**Material for this task:**

▼▼▼

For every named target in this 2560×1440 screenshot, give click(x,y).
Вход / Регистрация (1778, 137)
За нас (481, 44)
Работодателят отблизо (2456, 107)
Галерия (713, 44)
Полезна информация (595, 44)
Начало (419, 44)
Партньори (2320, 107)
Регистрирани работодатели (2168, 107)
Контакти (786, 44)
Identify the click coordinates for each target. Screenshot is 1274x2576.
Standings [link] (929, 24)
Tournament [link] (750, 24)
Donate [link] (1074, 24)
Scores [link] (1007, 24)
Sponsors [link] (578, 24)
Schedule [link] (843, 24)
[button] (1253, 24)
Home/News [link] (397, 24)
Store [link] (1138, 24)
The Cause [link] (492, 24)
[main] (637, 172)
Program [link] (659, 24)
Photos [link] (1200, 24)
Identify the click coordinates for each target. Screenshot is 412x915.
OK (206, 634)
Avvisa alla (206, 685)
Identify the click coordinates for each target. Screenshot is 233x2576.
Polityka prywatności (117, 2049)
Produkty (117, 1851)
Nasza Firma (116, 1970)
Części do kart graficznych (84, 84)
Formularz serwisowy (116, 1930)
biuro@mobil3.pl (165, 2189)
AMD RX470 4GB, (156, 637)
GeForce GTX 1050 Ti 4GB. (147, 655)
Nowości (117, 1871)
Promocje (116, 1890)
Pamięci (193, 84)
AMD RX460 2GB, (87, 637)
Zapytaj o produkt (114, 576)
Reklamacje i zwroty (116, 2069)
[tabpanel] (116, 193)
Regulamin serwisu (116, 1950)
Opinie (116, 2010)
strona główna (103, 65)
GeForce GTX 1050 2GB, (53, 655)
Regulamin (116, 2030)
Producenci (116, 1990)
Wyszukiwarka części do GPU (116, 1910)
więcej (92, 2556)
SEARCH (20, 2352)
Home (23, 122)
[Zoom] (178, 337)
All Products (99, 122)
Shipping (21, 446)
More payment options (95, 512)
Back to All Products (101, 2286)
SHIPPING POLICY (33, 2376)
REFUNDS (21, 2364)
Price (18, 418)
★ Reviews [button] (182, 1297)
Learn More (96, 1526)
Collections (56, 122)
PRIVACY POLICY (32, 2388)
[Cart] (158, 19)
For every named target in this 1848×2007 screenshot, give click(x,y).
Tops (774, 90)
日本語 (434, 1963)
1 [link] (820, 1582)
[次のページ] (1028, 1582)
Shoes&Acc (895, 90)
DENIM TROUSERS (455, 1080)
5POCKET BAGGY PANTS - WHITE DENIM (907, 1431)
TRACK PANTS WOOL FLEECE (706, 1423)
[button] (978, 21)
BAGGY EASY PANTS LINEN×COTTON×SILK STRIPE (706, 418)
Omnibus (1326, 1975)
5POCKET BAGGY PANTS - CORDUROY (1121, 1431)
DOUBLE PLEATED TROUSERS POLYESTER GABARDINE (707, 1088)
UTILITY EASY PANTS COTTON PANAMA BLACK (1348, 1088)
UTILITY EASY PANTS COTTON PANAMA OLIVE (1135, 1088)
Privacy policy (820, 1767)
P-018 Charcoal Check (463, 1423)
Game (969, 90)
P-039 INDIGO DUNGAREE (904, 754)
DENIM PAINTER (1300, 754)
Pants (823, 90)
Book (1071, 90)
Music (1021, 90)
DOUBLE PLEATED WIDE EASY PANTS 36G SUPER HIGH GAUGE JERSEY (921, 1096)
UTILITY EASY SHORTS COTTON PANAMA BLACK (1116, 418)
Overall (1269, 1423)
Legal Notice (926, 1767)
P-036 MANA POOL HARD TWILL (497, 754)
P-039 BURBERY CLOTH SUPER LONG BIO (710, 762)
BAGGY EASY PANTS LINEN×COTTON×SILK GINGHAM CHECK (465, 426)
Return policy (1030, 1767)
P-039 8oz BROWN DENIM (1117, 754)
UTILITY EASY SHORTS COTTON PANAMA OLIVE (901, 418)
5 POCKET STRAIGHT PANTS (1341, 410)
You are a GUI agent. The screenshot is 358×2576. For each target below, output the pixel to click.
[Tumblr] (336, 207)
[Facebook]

▲▲▲

**To do:** Scan the data above for the string "link". Copy every line in which it appears.

**Exercise output:**
Standings [link] (929, 24)
Tournament [link] (750, 24)
Donate [link] (1074, 24)
Scores [link] (1007, 24)
Sponsors [link] (578, 24)
Schedule [link] (843, 24)
Home/News [link] (397, 24)
Store [link] (1138, 24)
The Cause [link] (492, 24)
Program [link] (659, 24)
Photos [link] (1200, 24)
1 [link] (820, 1582)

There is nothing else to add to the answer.